On the other hand, our own testimonies of the existence of safe and effective therapy can establish actual dates, doctors’ names, and places where clients received effective, professional treatment.

9. Where do you think this is all going to lead?

If the Supreme Court still exists as an honorable, wise and unbiased institution, I believe that it will uphold a client’s right to professional therapy.

But if they do not, the U.S. could be hit by a metaphorical iceberg like the Titanic that sunk long ago. It will be an age of something like fascism.

On the other hand, if our rights are upheld in the courts, I believe a new era of professional therapy will emerge  in our country that informs everyone that no one has to be LGBT.

10. The Democrats have been unified in favor of the anti-therapy bills.  In fact, didn’t Hillary Clinton say she hoped to ban therapy for adults as well? 

Yes, Clinton indeed pushed for the therapy bans, even for adults. But in many states there is immense pushback from truth-seeking Republicans.

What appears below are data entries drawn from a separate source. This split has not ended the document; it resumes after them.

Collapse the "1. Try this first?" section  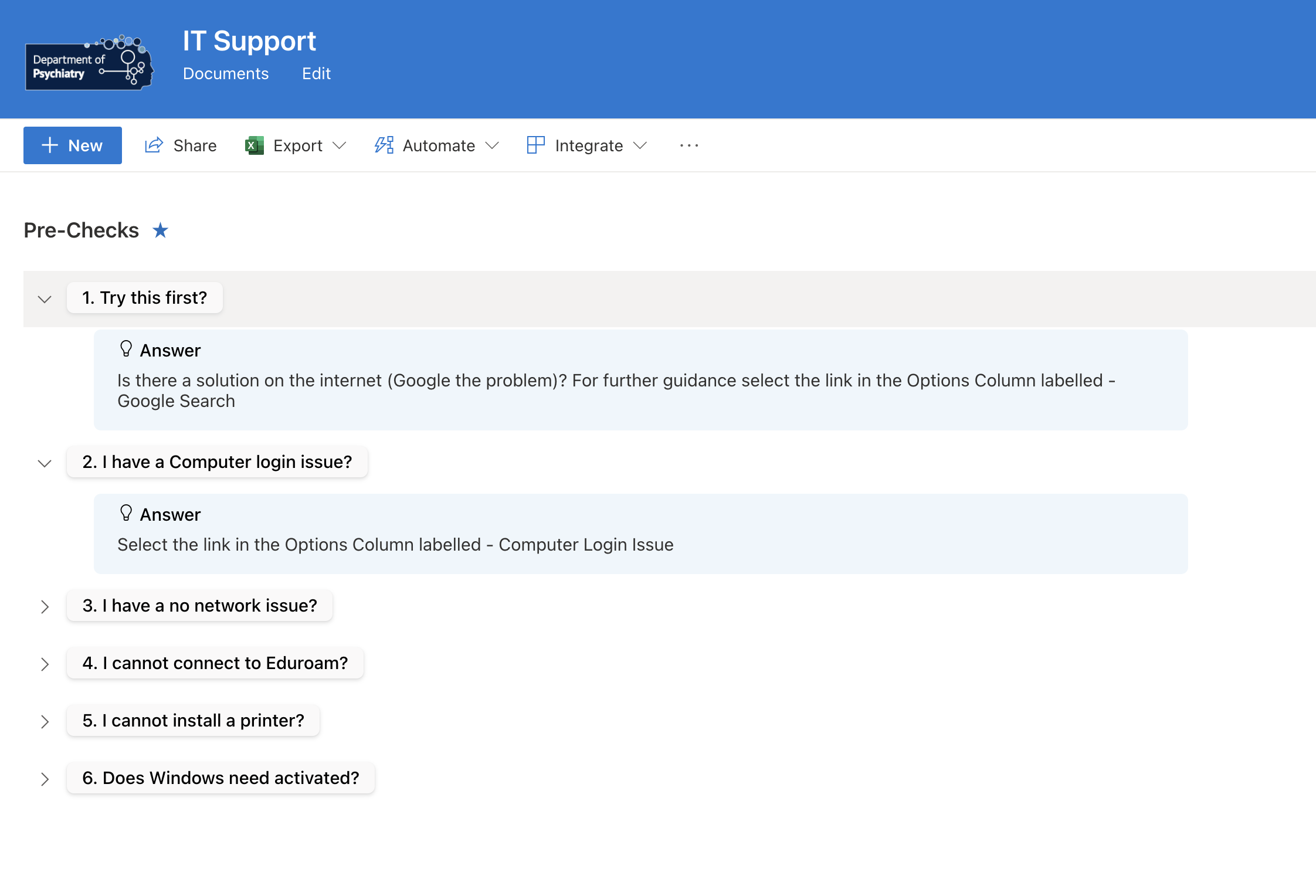tap(45, 299)
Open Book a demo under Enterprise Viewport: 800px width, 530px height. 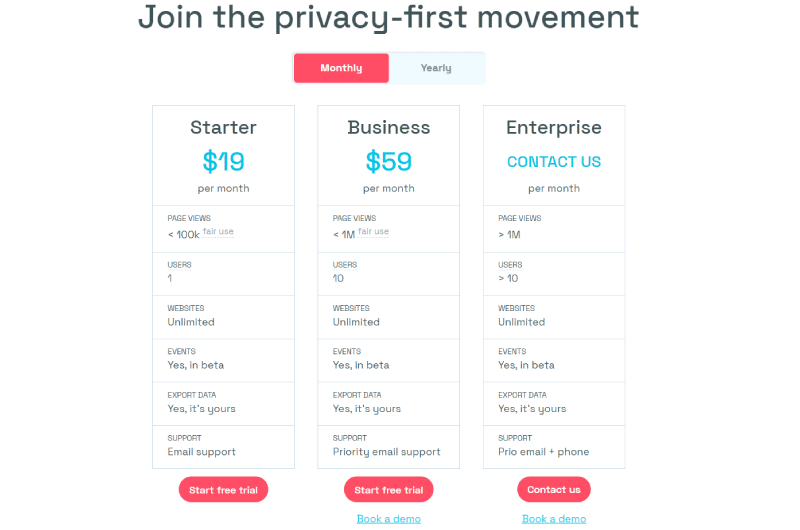click(554, 519)
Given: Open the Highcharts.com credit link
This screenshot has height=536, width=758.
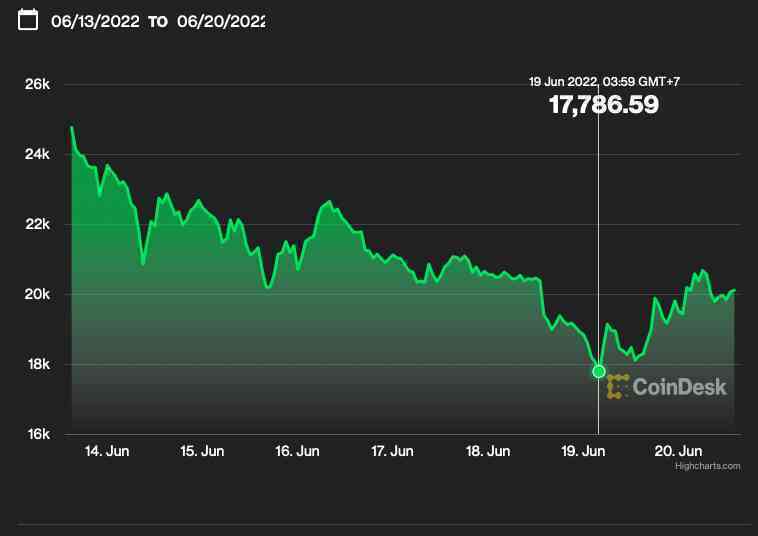Looking at the screenshot, I should pyautogui.click(x=708, y=466).
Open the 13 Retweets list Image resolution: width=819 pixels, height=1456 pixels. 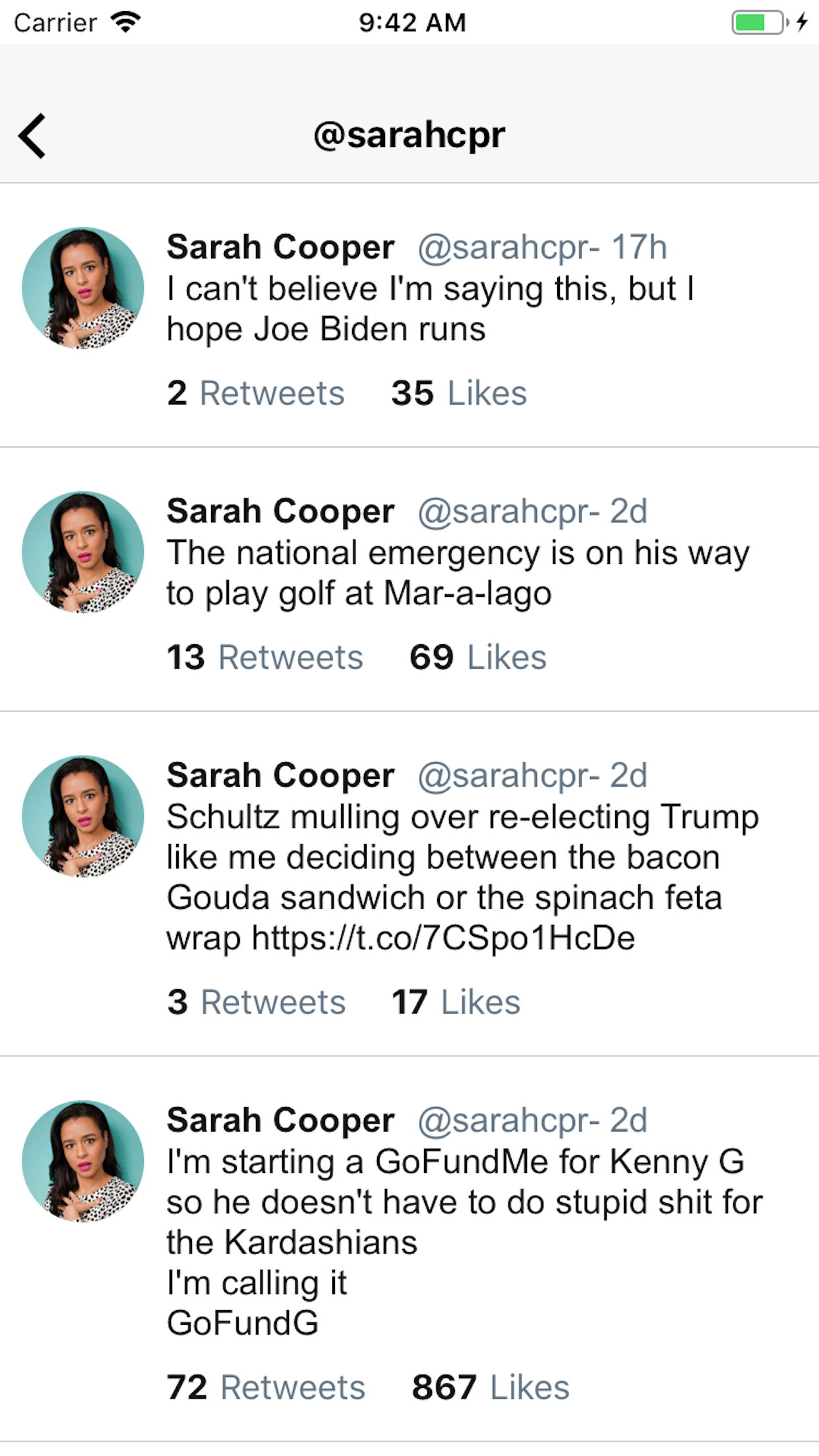click(x=264, y=657)
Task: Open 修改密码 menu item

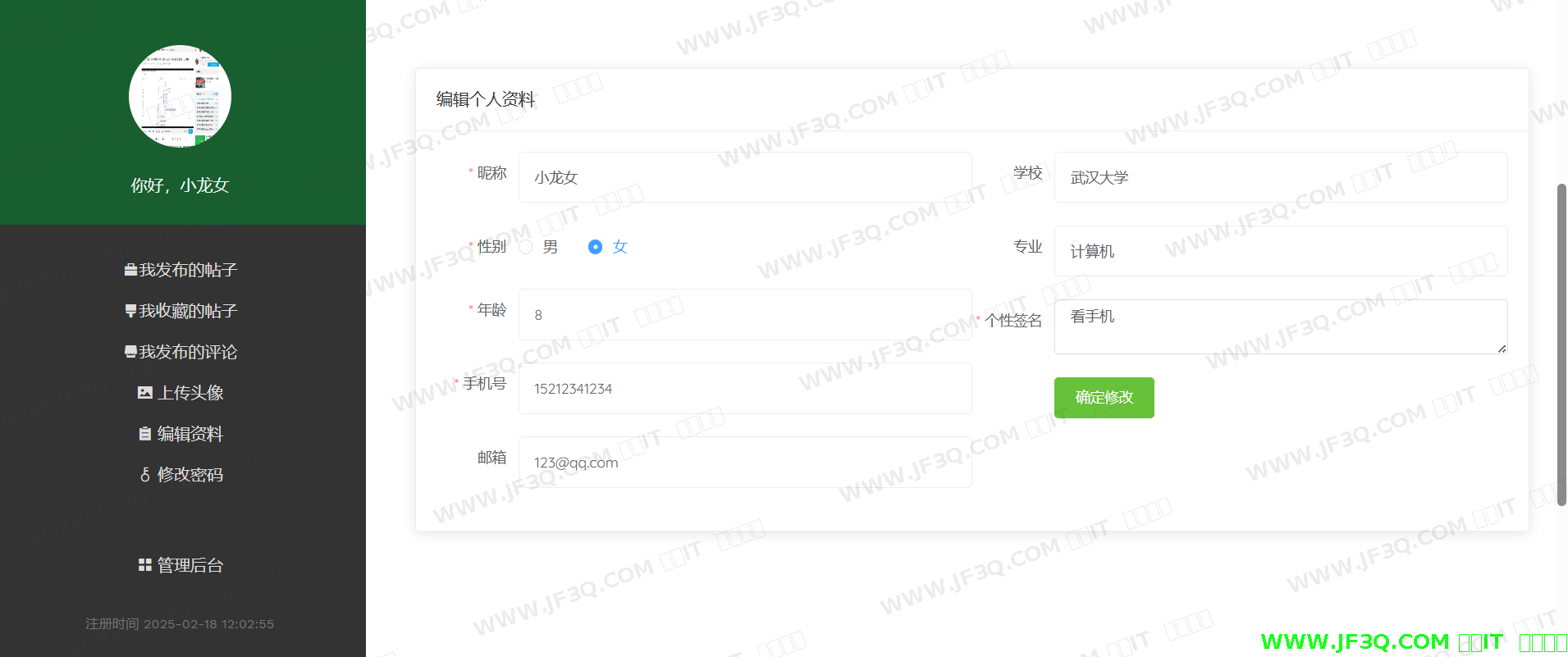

However, in almost every one of the 15 states that have banned therapy, they’ve only succeeded because they are the most liberal states in the Union. From this point forward, it’s going to be very hard for LGBT activists to take hold in many more states to ban therapy.

11. Do you think the legislators you speak to, are actually interested in the truth?

Yes, the conservative ones are, for the most part, but the liberal ones probably couldn’t care less. In my opinion, there is a national dumbing-down of reason, and a blindness to truth.

The Left tries desperately to convey compassion for all diverse peoples. However, compassion without truth degenerates into mindless sentimentality. In fact, compassion just becomes “sentimental niceness” whenever it is not grounded in the truth.